42-month high inflation in May hikes bond yield

42-month high inflation in May hikes bond yield

Rosalia de Leon FILE PHOTO

MANILA, Philippines—The Bureau of the Treasury (BTr) on Tuesday (June 7) borrowed less than what it wanted to raise from reissued bonds as jittery domestic creditors sought higher yields after the government reported May’s inflation rate hitting a 42-month high.

The Treasury capped the average rate to 5.514 percent per annum, hence raised only P25.2 billion out of its P35-billion treasury bond offer. Bid rates hit a high of 5.62 percent and a low of 5.514 percent for the debt paper due in February 2026.

The IOUs—maturing in three years and eight months—were being traded at a lower 5.194 percent in the secondary market, while other comparable four-year bonds were priced at 5.413 percent in the secondaries.

National Treasurer Rosalia de Leon attributed the partial award to climbing bids following the surge in May inflation to 5.4 percent year-on-year, mainly due to expensive food and oil.

“Markets remained conscious of both statements from the US Federal Reserve and Bangko Sentral ng Pilipinas (BSP) Governor Benjamin Diokno on respective rate actions of 50-basis point (bp) and 25-bp hikes, respectively, to temper inflation,” De Leon said.

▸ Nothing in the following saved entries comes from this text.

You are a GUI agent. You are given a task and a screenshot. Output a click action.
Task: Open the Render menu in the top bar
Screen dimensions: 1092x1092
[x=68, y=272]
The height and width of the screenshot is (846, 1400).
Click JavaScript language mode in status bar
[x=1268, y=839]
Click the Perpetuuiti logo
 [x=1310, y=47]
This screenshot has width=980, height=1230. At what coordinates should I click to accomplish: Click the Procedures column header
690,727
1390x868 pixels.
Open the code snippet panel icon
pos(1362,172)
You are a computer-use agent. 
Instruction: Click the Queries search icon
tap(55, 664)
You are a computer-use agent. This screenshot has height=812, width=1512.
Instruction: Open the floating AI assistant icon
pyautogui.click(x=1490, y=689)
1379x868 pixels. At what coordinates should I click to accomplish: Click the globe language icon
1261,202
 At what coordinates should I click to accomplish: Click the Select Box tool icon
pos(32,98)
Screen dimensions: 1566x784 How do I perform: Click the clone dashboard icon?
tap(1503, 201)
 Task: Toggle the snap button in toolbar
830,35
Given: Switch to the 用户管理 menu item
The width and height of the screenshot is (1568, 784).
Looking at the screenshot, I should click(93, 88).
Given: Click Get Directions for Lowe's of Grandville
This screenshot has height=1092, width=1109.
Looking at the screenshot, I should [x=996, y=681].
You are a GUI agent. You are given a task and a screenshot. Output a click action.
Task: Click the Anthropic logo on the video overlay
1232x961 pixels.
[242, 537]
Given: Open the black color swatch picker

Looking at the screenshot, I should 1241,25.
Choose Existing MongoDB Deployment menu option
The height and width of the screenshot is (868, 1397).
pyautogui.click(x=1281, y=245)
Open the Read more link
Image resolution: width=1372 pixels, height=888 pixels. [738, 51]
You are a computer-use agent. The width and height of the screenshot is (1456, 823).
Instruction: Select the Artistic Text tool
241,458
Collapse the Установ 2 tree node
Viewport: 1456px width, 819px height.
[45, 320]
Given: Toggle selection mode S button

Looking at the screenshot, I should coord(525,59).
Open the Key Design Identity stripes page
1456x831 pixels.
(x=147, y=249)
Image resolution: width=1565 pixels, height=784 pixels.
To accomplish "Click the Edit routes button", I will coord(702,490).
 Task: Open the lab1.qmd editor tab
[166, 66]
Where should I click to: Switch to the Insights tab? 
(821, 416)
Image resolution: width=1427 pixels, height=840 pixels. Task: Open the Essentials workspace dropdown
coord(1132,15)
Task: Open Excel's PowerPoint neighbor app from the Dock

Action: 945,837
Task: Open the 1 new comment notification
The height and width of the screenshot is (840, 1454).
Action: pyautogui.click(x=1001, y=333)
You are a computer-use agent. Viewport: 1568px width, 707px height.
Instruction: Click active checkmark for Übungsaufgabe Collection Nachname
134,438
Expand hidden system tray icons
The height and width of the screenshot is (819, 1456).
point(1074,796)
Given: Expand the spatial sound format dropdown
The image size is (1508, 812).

Tenders for the reissued securities reached P48.8 billion or 1.4 times more than the offering. So far, the Treasury borrowed a cumulative P172.8 billion from this bond series.

In an economic bulletin on Tuesday, the Department of Finance’s (DOF) chief economist and retired undersecretary Gil Beltran reiterated that fiscal consolidation was needed to trim the Philippines’ debt ratio and repay debts which hit a new high of P12.8 trillion as of end-April. Debt-to-gross domestic product (GDP) — the better measure of an economy’s capability to settle obligations — also climbed to 63.5 percent at the end of the first quarter, the highest since end-2005’s 65.7 percent and above the 60-percent threshold deemed by credit rating agencies as manageable among emerging markets like the Philippines.

“The recent buildup of debt is largely on account of the economy’s response to the pandemic. The economy was able to borrow massively precisely because it had the capacity to do so prior to the pandemic,” Beltran said.

“The debt-to-GDP could have been higher had the additional stimulus bills earlier proposed by Congress (such as Bayanihan 3) been passed. Stimulus packages are best unpacked at the appropriate moment such as when disasters strike, not when the economy is on high gear at which time the appropriate policy response is to conserve energy and keep powder dry,” he said.

“From economic management in general, trimming down the debt-to-GDP ratio means growing the economy at a faster rate than the buildup of debt,” said the DOF chief economist.

“This year, the Development Budget Coordination Committee (DBCC) pencils real GDP growth to be between 7 percent and 8 percent [this year] and 6 to 7 percent next year through 2025,” Beltran said.

“There are higher odds of achieving these investment-led growth targets given the infrastructure spending in prior years, the lowering of corporate income taxes, and the recently passed structural reforms (such as amendments to the Foreign Investment Act, Retail Trade Liberalization Act, and Public Service Act). Note, however, that these growth assumptions rest on the absence of negative economic shocks (such as the resurgence in infections),” Beltran added.

“On the fiscal front, fiscal consolidation is achieved by narrowing the budget deficit—shoring up revenues and cutting non-priority expenditures but without sacrificing infrastructure spending. Absent new tax measures and further cuts in spending, the latest baseline scenario projects the deficit reaching 4.1 percent of GDP by 2025, down from 2021’s 8.6 percent. Mobilizing an additional P250 billion a year will cut further the deficit so as to reach around 3.2 percent by 2025, a figure comparable to the pre-pandemic deficit of 3.4 percent,” according to Beltran.

For Beltran, “it is therefore important to restore fiscal health and build up reserves when the economic weather is fine so as to have the capacity to respond again should shocks materialize.”

“This is akin to having an insurance that covers for contingencies. Not having one is a fool’s game and fiscal heartaches hit the hardest when it’s too late,” Beltran said.